The hypothesis made earlier was found to be correct. Therefore, in our further experiments, the radio data set was used since the aim of this project is to improve classification accuracy for language identification, on natural speech using prosodic features. As explained in the Sect. 3, prosodic feature vectors have 49 features. This leads to long training and testing time. In an effort to cut down on both of these, Principal Component Analysis (PCA) was used to find a lower dimensional representation of the original feature vectors, that could hopefully, provide the same performance. The original 49 features were projected onto a 30 dimensional feature space and all experiments were repeated. An average accuracy of 12.50% on IIITH-INDIC data set and 41.50% on radio data set is achieved with prosodic features alone. The reduced dimensional set is used for this experimentation and it is further processed on the combinational feature set with two classifiers. One set contains MFCCs and SDCs while the other set contains prosodic features with PCA and without PCA. Since the accuracy is a performance of the entire system, overall accuracy is computed at every equal error rate (EER) instead of \(C_{avg}\) (Nanavati 2002).

The audio clips are divided into 5, 2.5 and 1.25 s. This is done to compare the performance of the system with shorter clips. If it is better at shorter clips then automatically the processing speed of the system increases. In this case, no need to analyze the lengthy audio clips. A small portion of 1\(\sim\)2 s is sufficient to determine the language. The results of various combinational features are given in Table. 5. The table contains mainly three columns: first one represents feature set considered, the second one shows the results before applying the technique of PCA and the third one represents the results after applying it. The same results are displayed if the feature set is spectral alone (e.g.: see row-1). This is because PCA is not applied on spectral features. It is seen that application of PCA not only results in shorter feature vectors but as in the case of “MFCC+SDC+P+E” we see an improvement in identification performance for the shorter input samples of length 2.5 and 1.25 s. This is especially valuable since greater success on shorter clips increases feasibility for a real-time system as maybe required by many applications.

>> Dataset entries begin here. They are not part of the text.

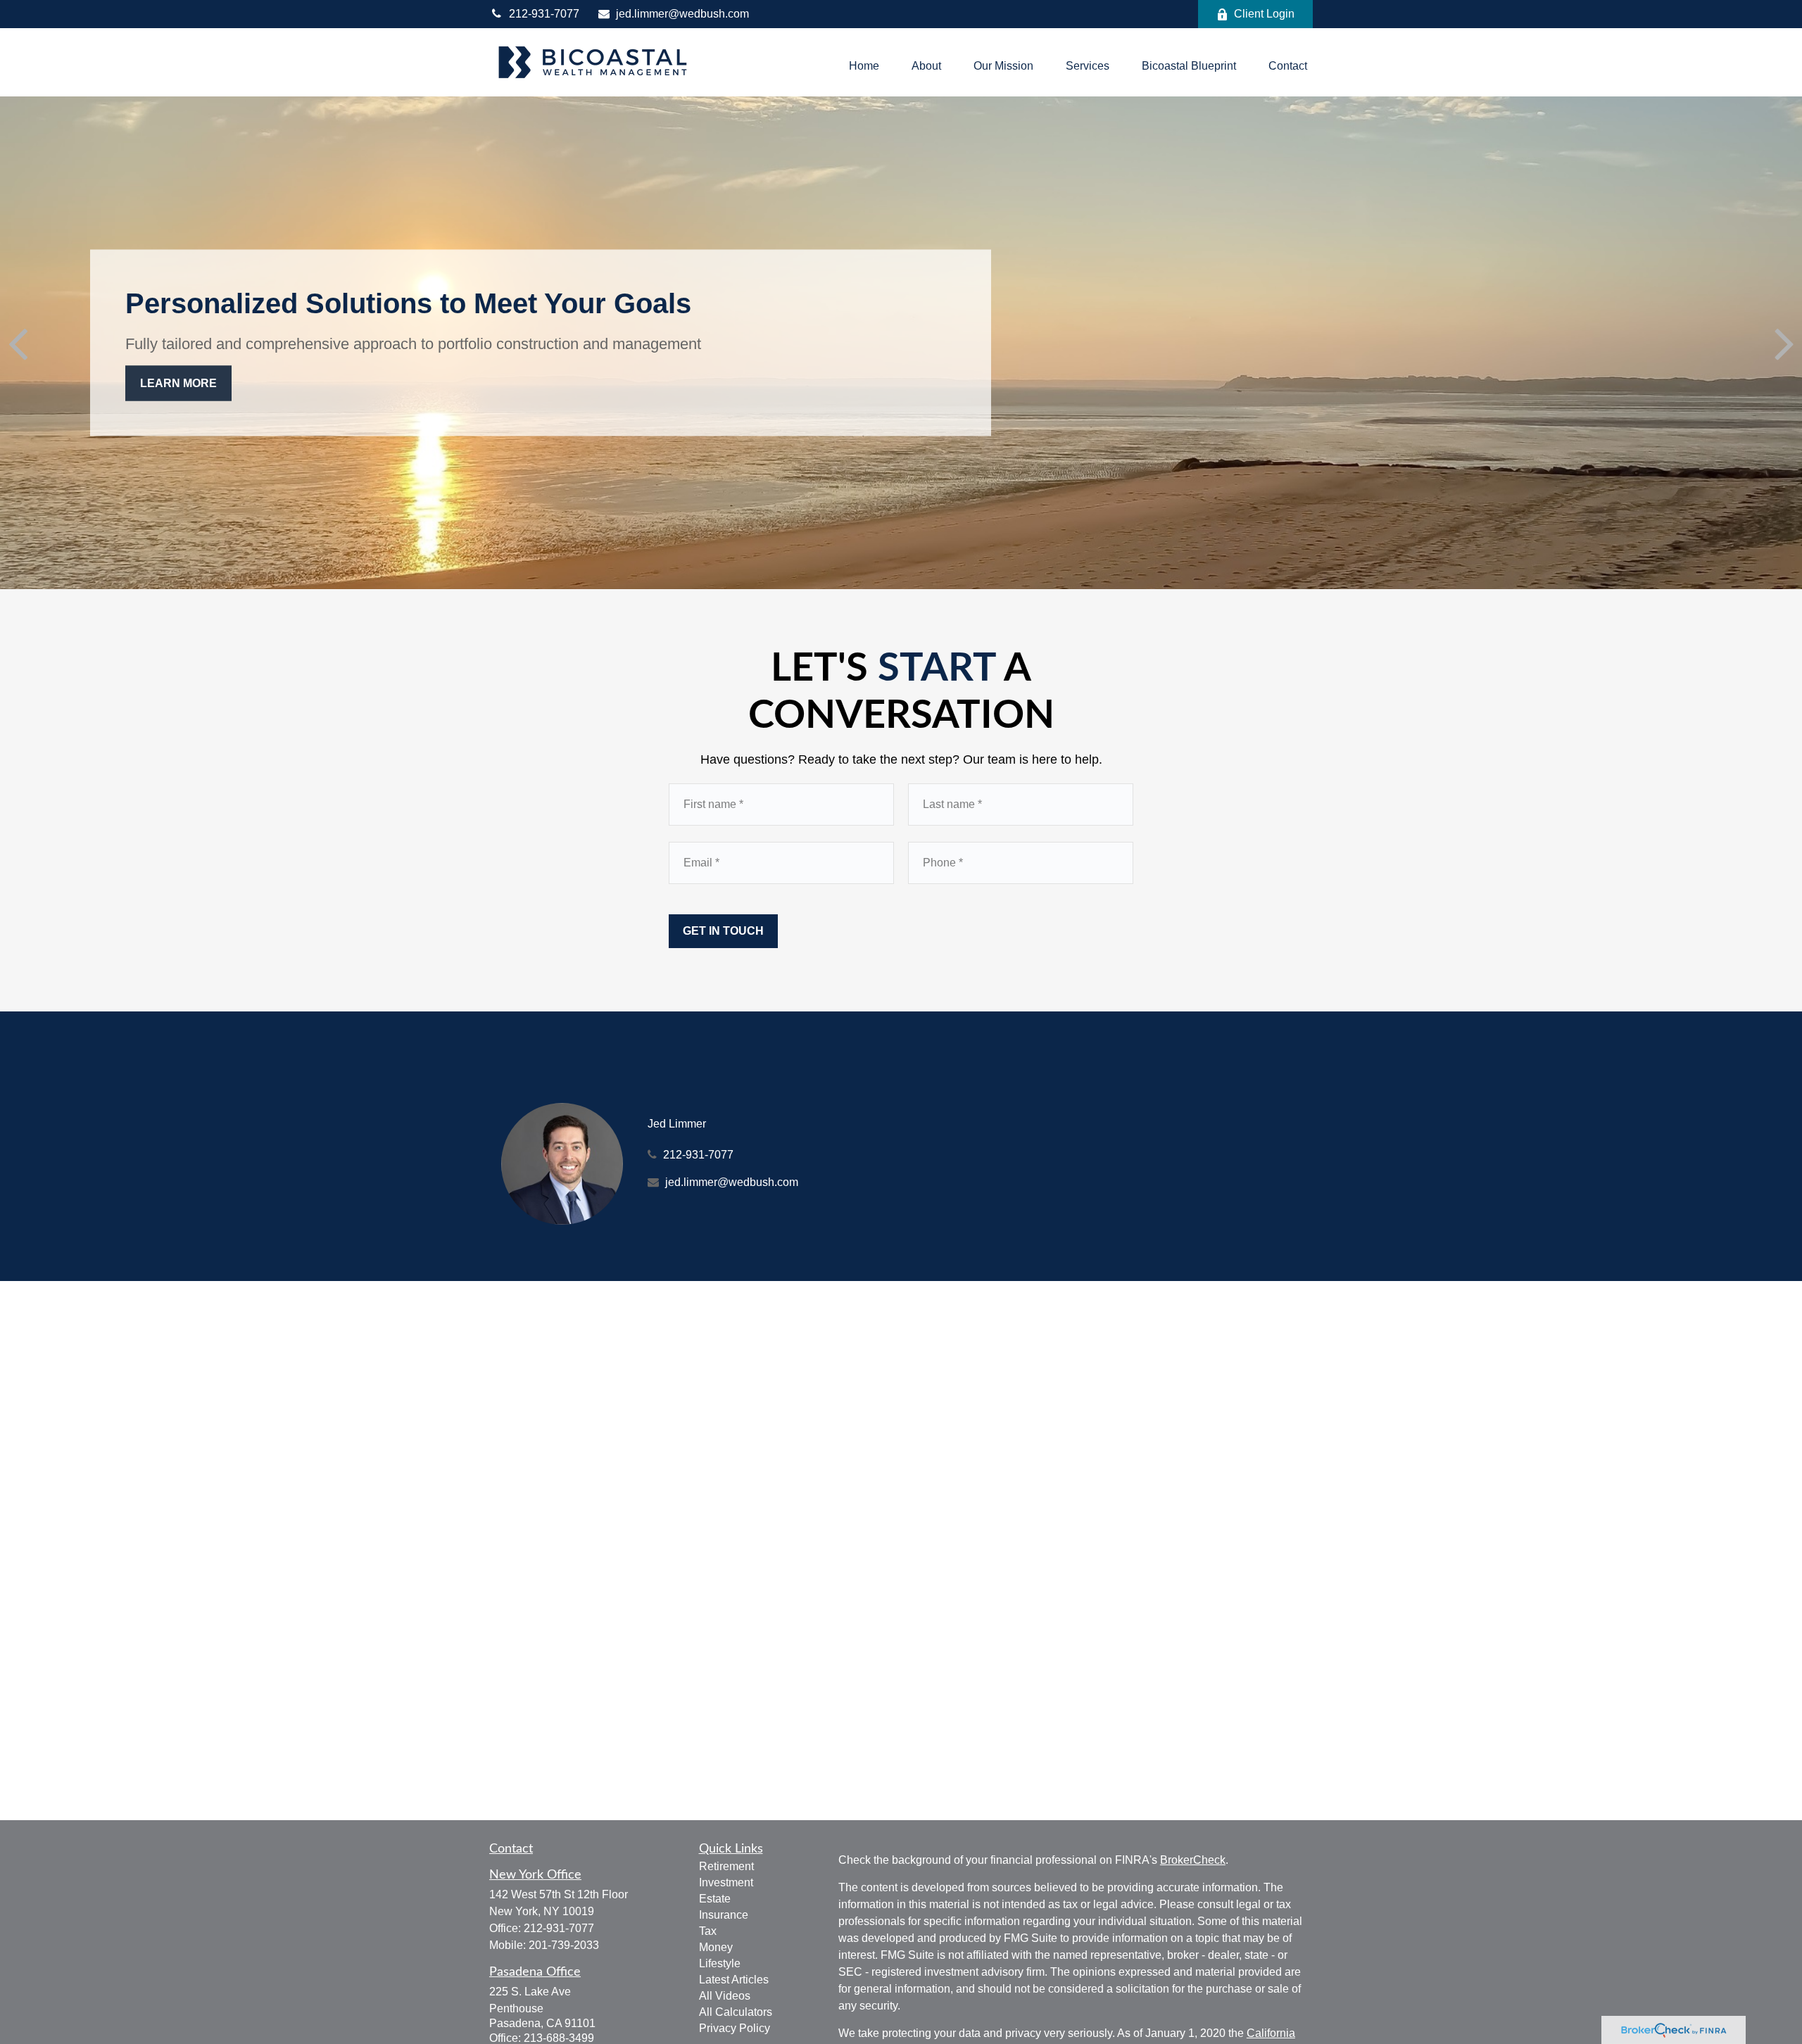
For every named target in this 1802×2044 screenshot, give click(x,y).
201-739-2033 (564, 1945)
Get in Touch (723, 931)
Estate (715, 1899)
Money (716, 1947)
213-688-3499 (559, 2038)
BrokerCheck (1193, 1860)
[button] (864, 65)
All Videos (724, 1996)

5 Conclusion and future work

The present work investigates the viability of prosodic features for the task of naturally spoken language identification of Dravidian language set. To reduce the computational complexity Legendre polynomial fitting is done and for further reduction, PCA is applied to construct a low dimensional feature vector. The silence removal is done using ANNs that gave better performance when compared to traditional approaches. The segmentation is done based on energy valleys’ instead of fixed length frames. Different combinations are considered to combine these features with MFCCs and SDCs to compare and analyze the performance of the system. ANNs are considered to classify the two sets of four languages.

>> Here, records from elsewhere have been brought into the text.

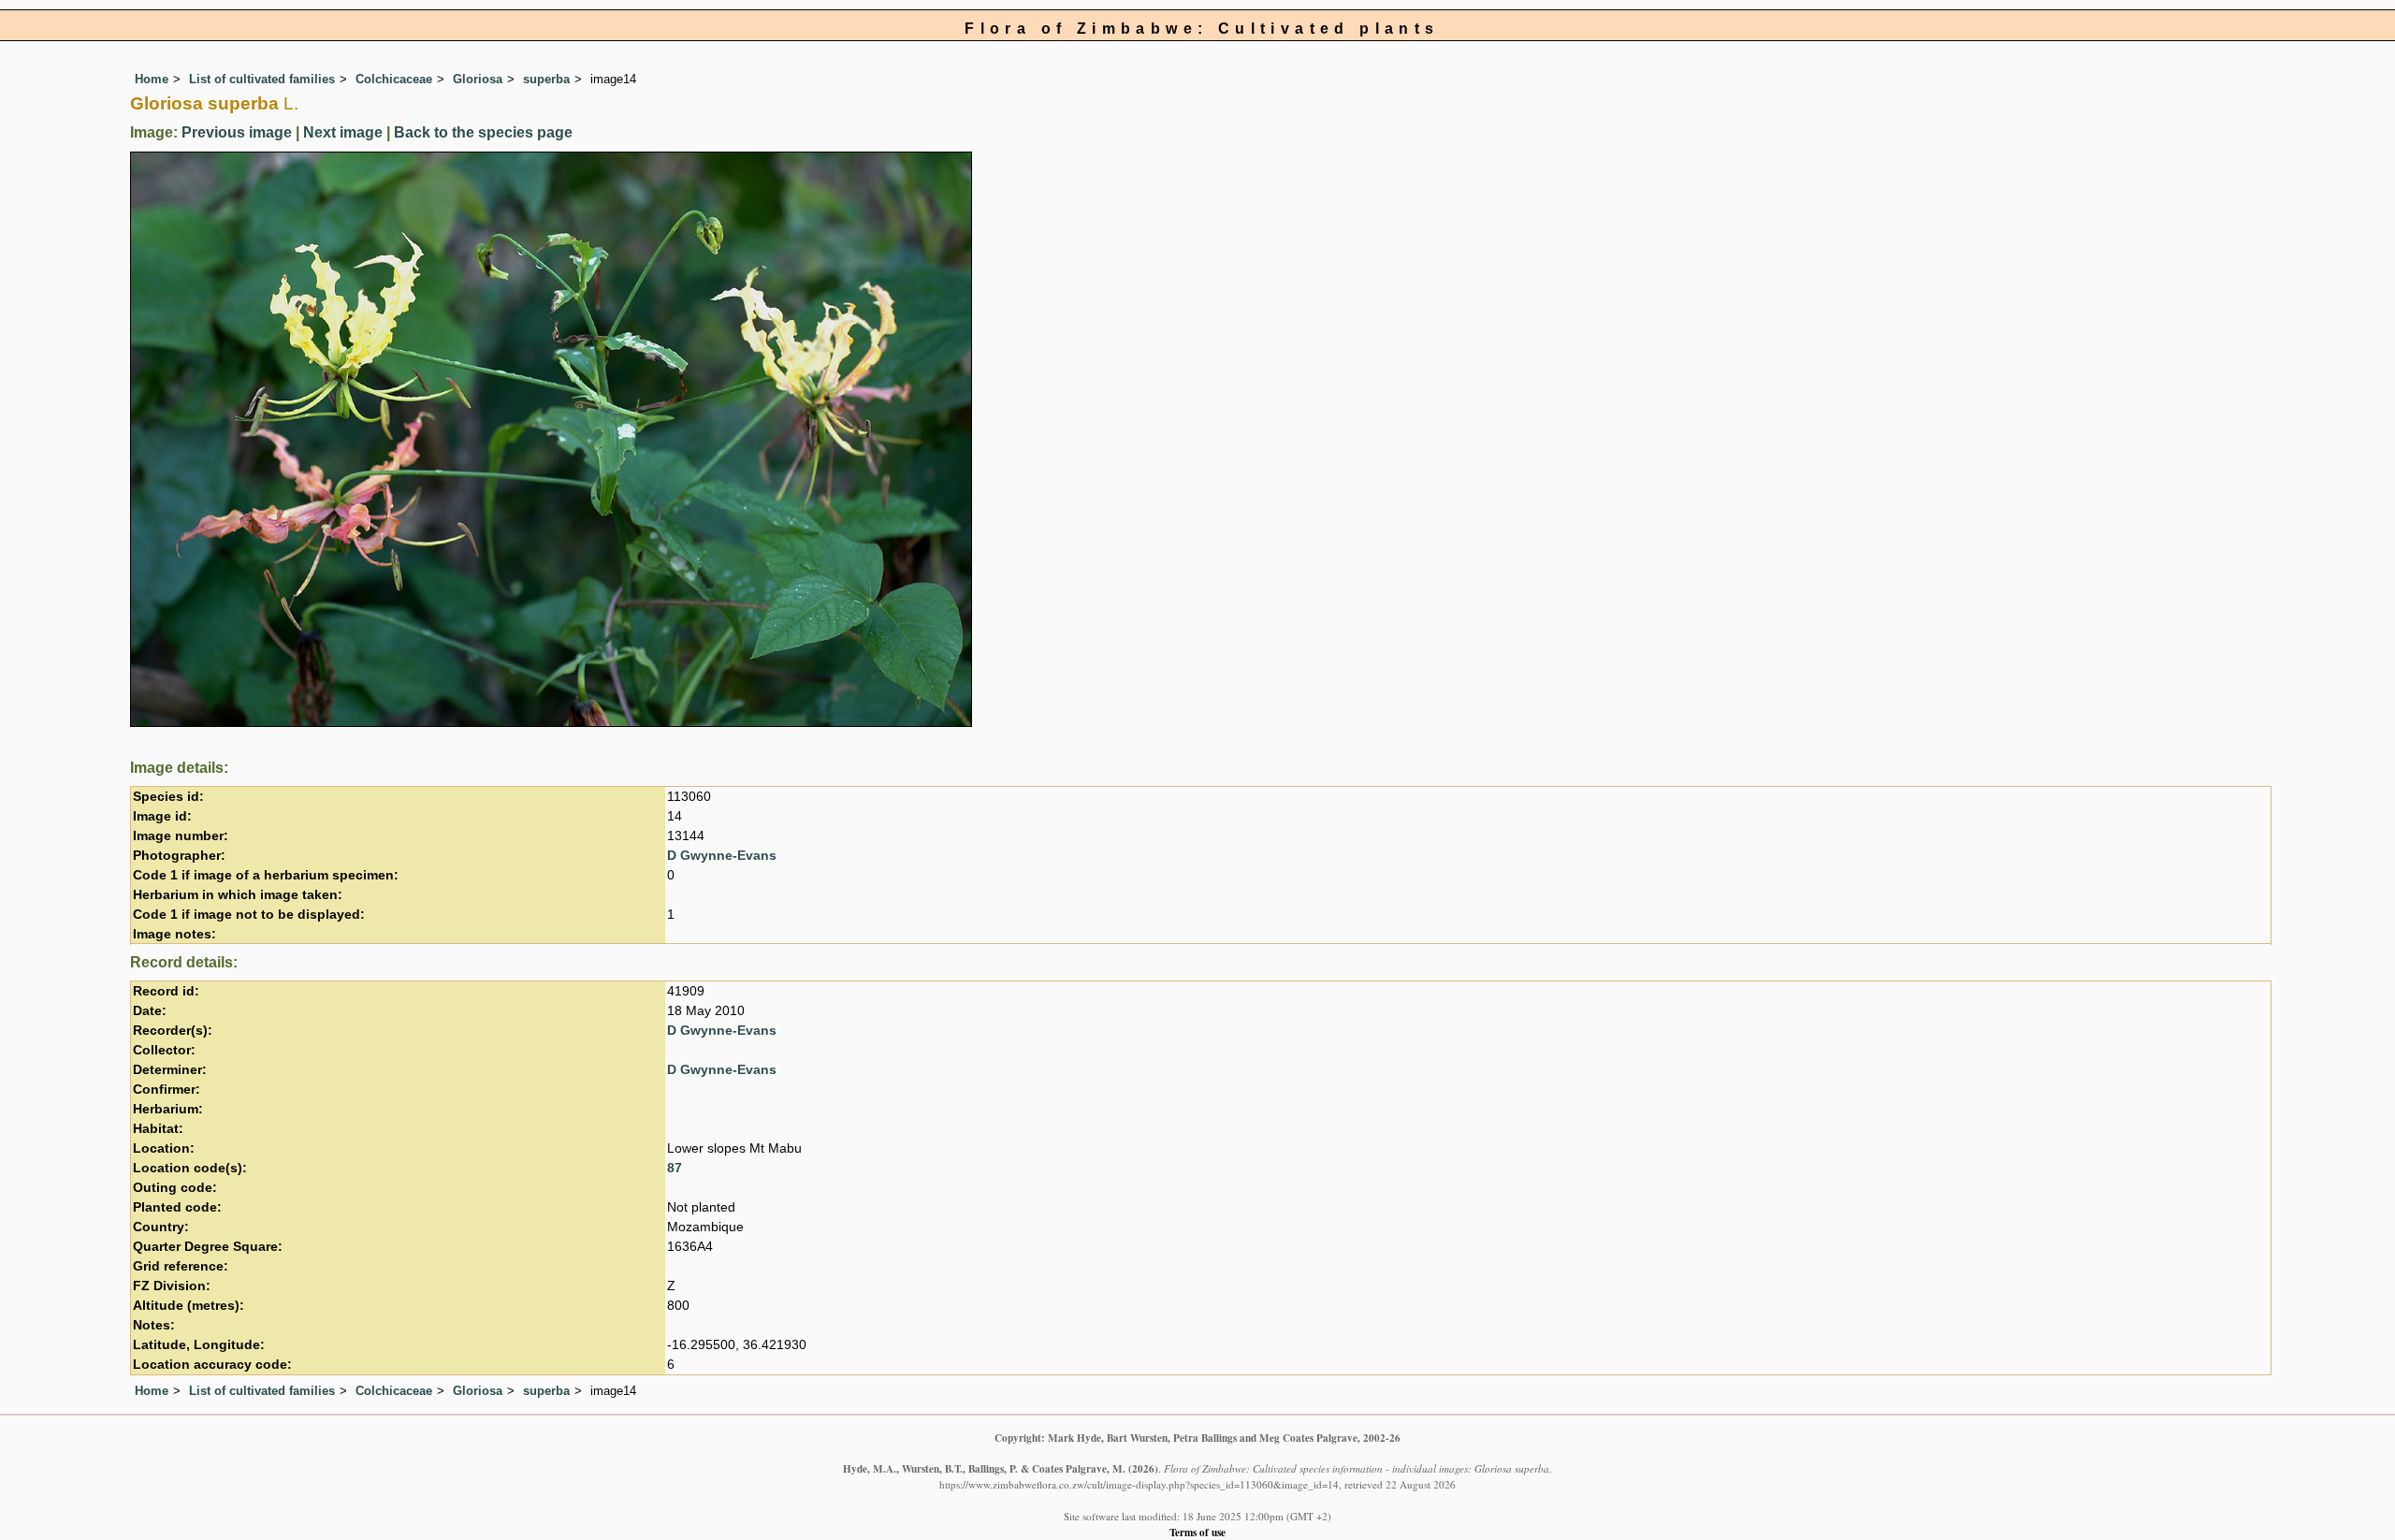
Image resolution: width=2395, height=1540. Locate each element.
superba (546, 79)
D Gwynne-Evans (722, 856)
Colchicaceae (394, 79)
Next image (343, 132)
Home (151, 79)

While the results are encouraging, there is scope for improvement. As future work, a vowel specific and syllable specific analysis and classification can yield valuable insights, especially for Dravidian languages where it is known that these pronunciations vary across languages. Recent developments in the task of automated vowel onset point detection gives a language independent technique for segmenting out the vowels present in a utterance. This opens up the possibility of near phonatactic performance without the processing overhead or language specificity involved. This possibility holds exciting prospects. Multi-level classification also helps to recognize the various sets initially, and further, to recognize the language.